La sixième croisade, en obtenant la restitution de Jérusalem sans combat, représente une victoire unique mais controversée. Elle met en lumière la puissance de la diplomatie dans un contexte de guerre sainte, tout en reflétant les tensions internes à la Chrétienté et les calculs stratégiques du monde musulman. Cette croisade restera un exemple singulier dans l’histoire, où la parole a prévalu sur l’épée.
Pour les musulmans, le traité de Jaffa de 1229, conclu entre Frédéric II et le sultan al-Kâmil, est perçu avant tout comme une décision pragmatique. La dynastie ayyoubide, fondée par Saladin, est en pleine période de tensions internes. Al-Kâmil, qui règne sur l'Égypte, doit faire face à des rivalités avec ses frères, qui contestent son autorité et menacent de diviser le territoire. Dans ce contexte, l'accord avec Frédéric est une manœuvre politique visant à stabiliser sa position et à éviter une confrontation militaire coûteuse et risquée.

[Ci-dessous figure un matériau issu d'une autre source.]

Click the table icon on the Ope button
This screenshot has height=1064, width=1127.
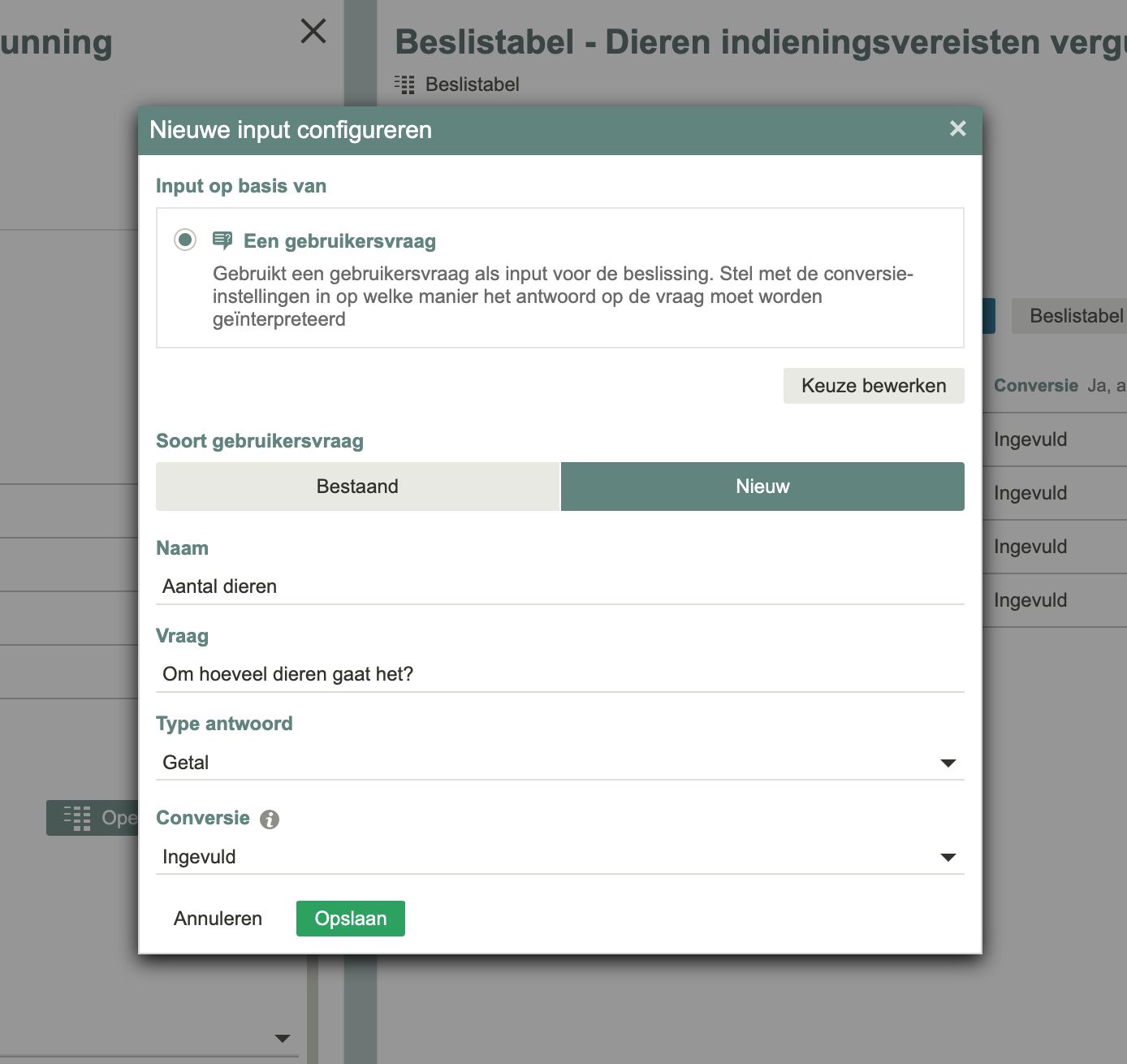76,818
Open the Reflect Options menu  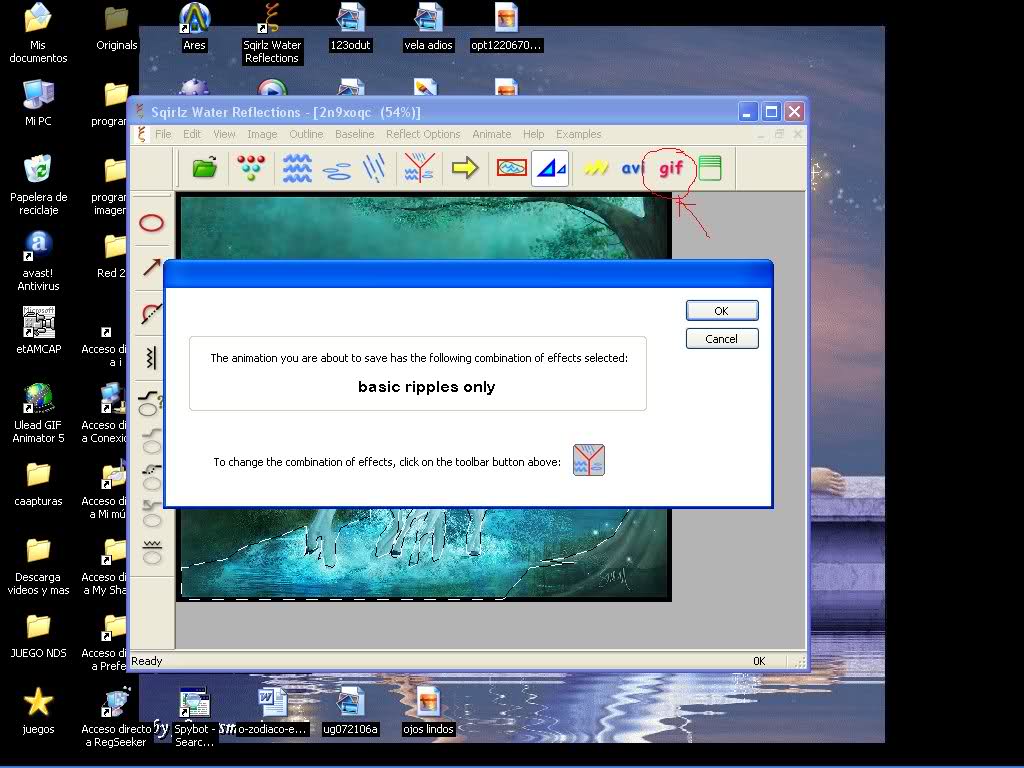coord(423,134)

Ce point de vue reflète une vision réaliste de la situation. Plutôt que de se lancer dans une guerre incertaine, al-Kâmil choisit de négocier une trêve qui lui permet de se concentrer sur ses propres défis internes tout en préservant les lieux saints musulmans, comme le Dôme du Rocher et la mosquée al-Aqsa.

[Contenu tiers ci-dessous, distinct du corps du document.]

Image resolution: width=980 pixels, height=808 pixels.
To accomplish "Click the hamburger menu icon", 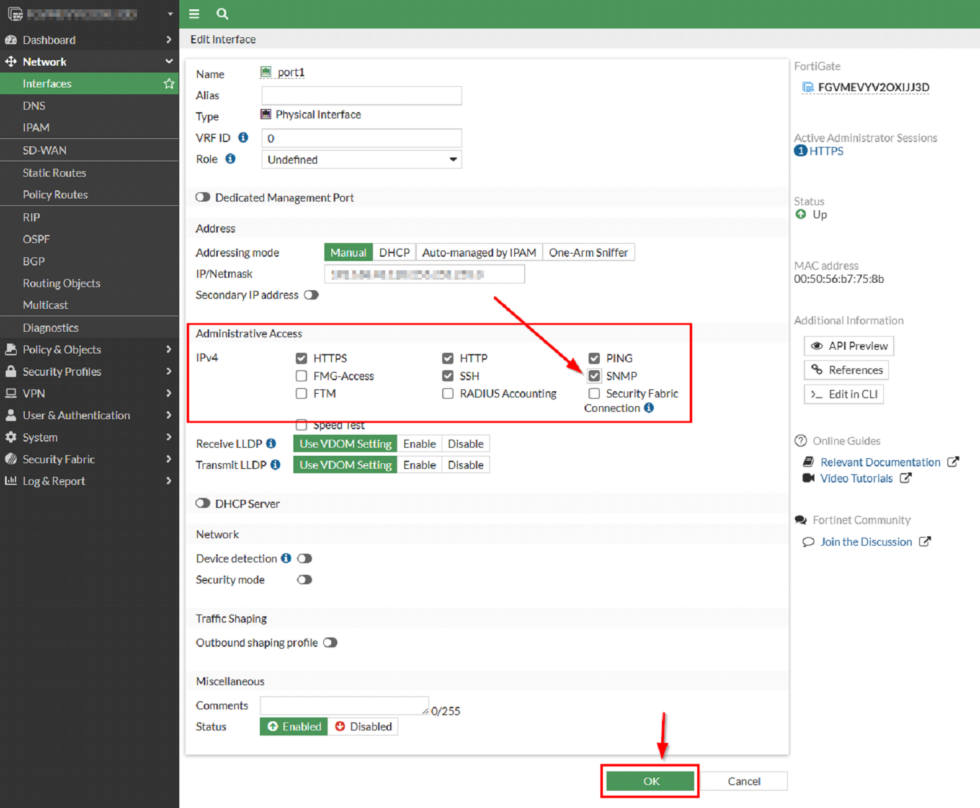I will coord(194,14).
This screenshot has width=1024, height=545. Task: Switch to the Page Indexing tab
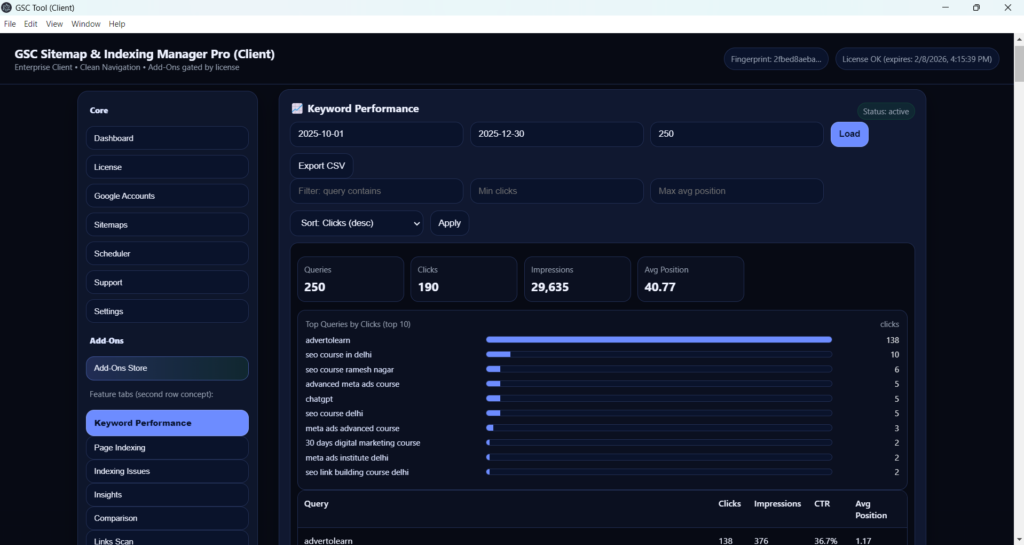click(x=167, y=448)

Bien que certains musulmans aient critiqué la restitution de Jérusalem aux chrétiens, la perception générale est que cette concession était temporaire et limitée. Al-Kâmil s'assure que les musulmans conservent le contrôle des lieux religieux centraux de l'islam, minimisant ainsi l'impact symbolique de la perte de la ville. De plus, en instaurant une trêve de dix ans, il gagne un répit précieux pour renforcer son pouvoir face à ses rivaux.

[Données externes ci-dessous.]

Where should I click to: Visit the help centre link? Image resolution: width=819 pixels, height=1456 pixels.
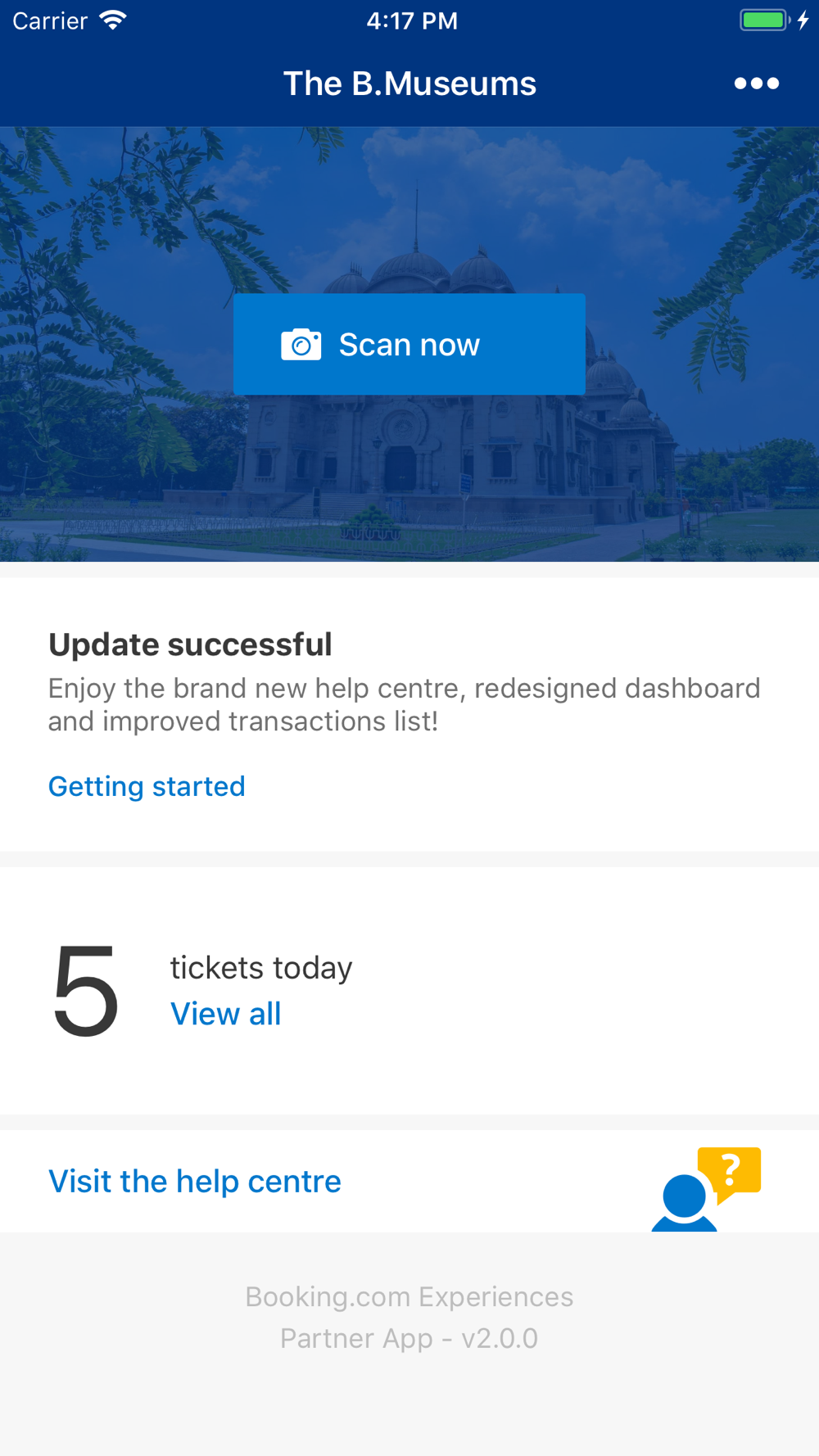click(x=195, y=1182)
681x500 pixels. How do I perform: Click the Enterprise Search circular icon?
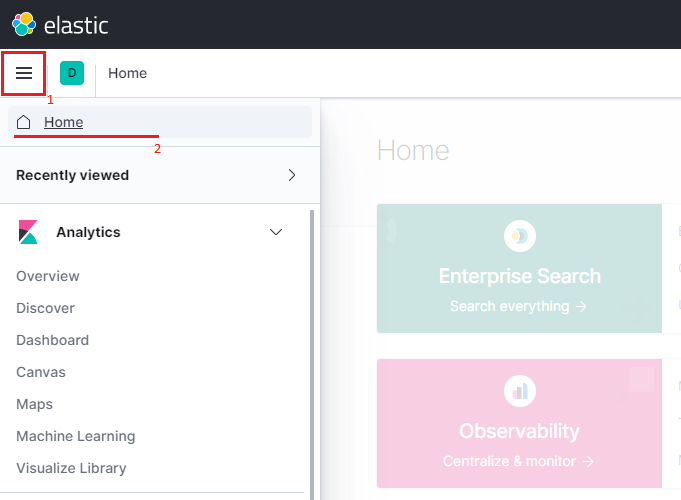519,236
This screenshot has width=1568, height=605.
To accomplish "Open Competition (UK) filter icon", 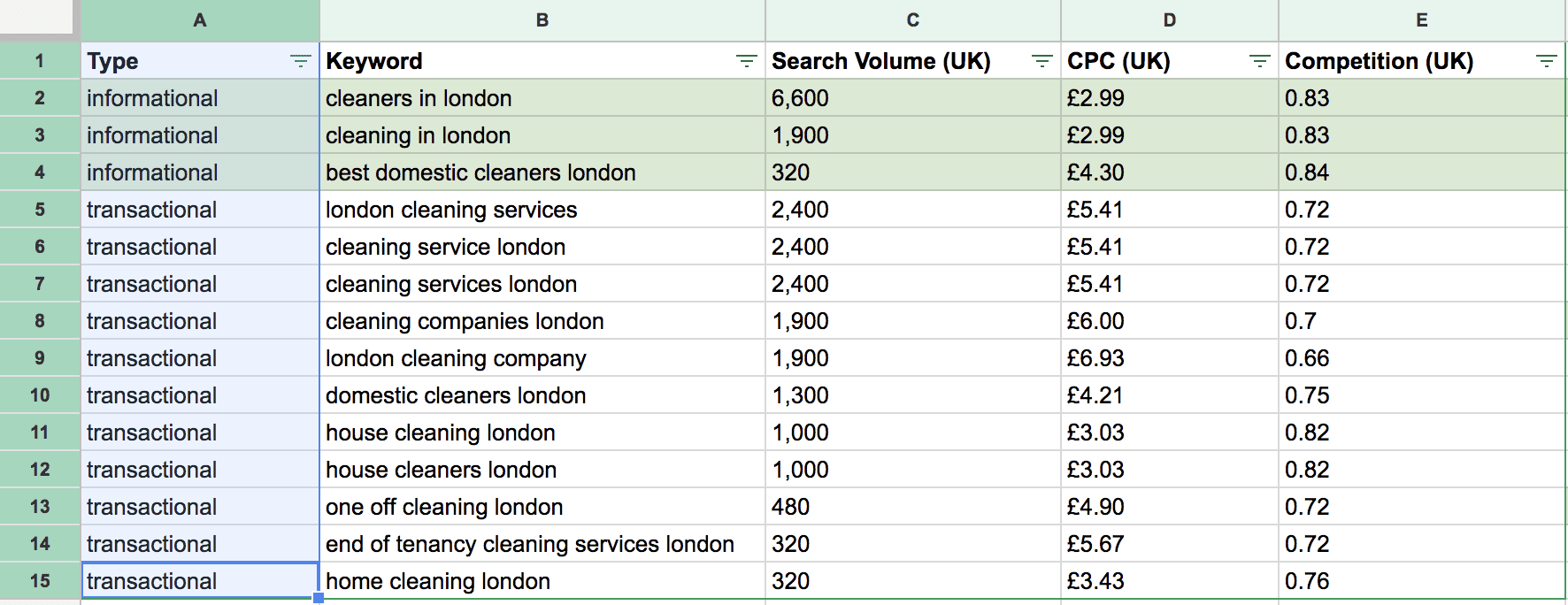I will [1546, 61].
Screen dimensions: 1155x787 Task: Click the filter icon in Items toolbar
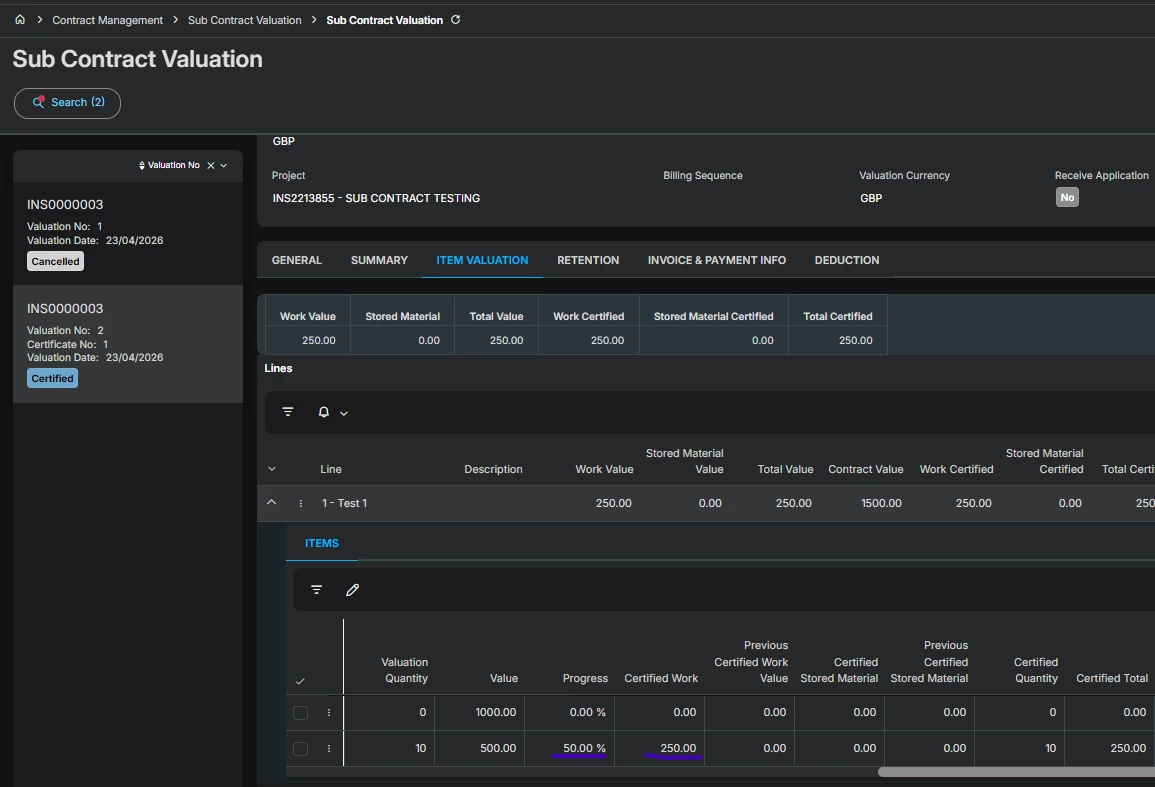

Pour de nombreux érudits musulmans contemporains de l'époque, l'accord est justifié par le concept de "maslahah" (l'intérêt commun), une notion dans la jurisprudence islamique qui permet de prioriser la préservation des ressources et la sécurité collective sur des actions risquées ou coûteuses.
Les chroniqueurs musulmans, tels qu'Ibn Wasil ou Abu Shama, abordent la sixième croisade avec une certaine ambivalence. Si certains louent la sagesse d’al-Kâmil, d’autres critiquent ce qu’ils perçoivent comme une capitulation devant un souverain chrétien, en particulier un empereur excommunié par son propre pape. Ces critiques sont toutefois atténuées par le fait que la souveraineté musulmane sur les lieux saints est maintenue et que la ville de Jérusalem reste entourée de territoires musulmans, minimisant les conséquences stratégiques de la concession.
Pour une partie de l'élite musulmane, l'attitude de Frédéric II, décrite comme respectueuse et cultivée, contraste avec celle des croisés précédents. Connu pour son intérêt pour la culture islamique et ses connaissances en arabe, Frédéric gagne une certaine estime dans les cercles intellectuels musulmans. Sa capacité à négocier plutôt qu'à combattre est vue comme une reconnaissance implicite de la puissance musulmane et une preuve de la supériorité de la diplomatie sur la guerre.
Dans une perspective plus large, le traité de Jaffa est perçu comme une victoire stratégique pour les musulmans. En limitant l'expansion chrétienne à Jérusalem et à quelques villes, al-Kâmil parvient à éviter un affrontement direct tout en consolidant ses propres bases de pouvoir. Les dix années de paix prévues par l'accord permettent également aux États musulmans de se reconstruire et de préparer leurs forces pour d’éventuelles confrontations futures.
Pour les musulmans, la sixième croisade n'est pas un désastre, mais plutôt une manœuvre politique intelligente. Al-Kâmil, en traitant avec Frédéric II, protège les intérêts essentiels de l'islam tout en renforçant sa position face à ses ennemis internes. Bien que la restitution de Jérusalem soit un sujet de débat, la préservation des lieux saints et l'instauration d'une trêve sont vues comme des victoires significatives. Cette croisade, atypique par sa nature diplomatique, reflète les complexités des relations entre les deux mondes et illustre l'importance de l'équilibre entre pragmatisme et principes religieux.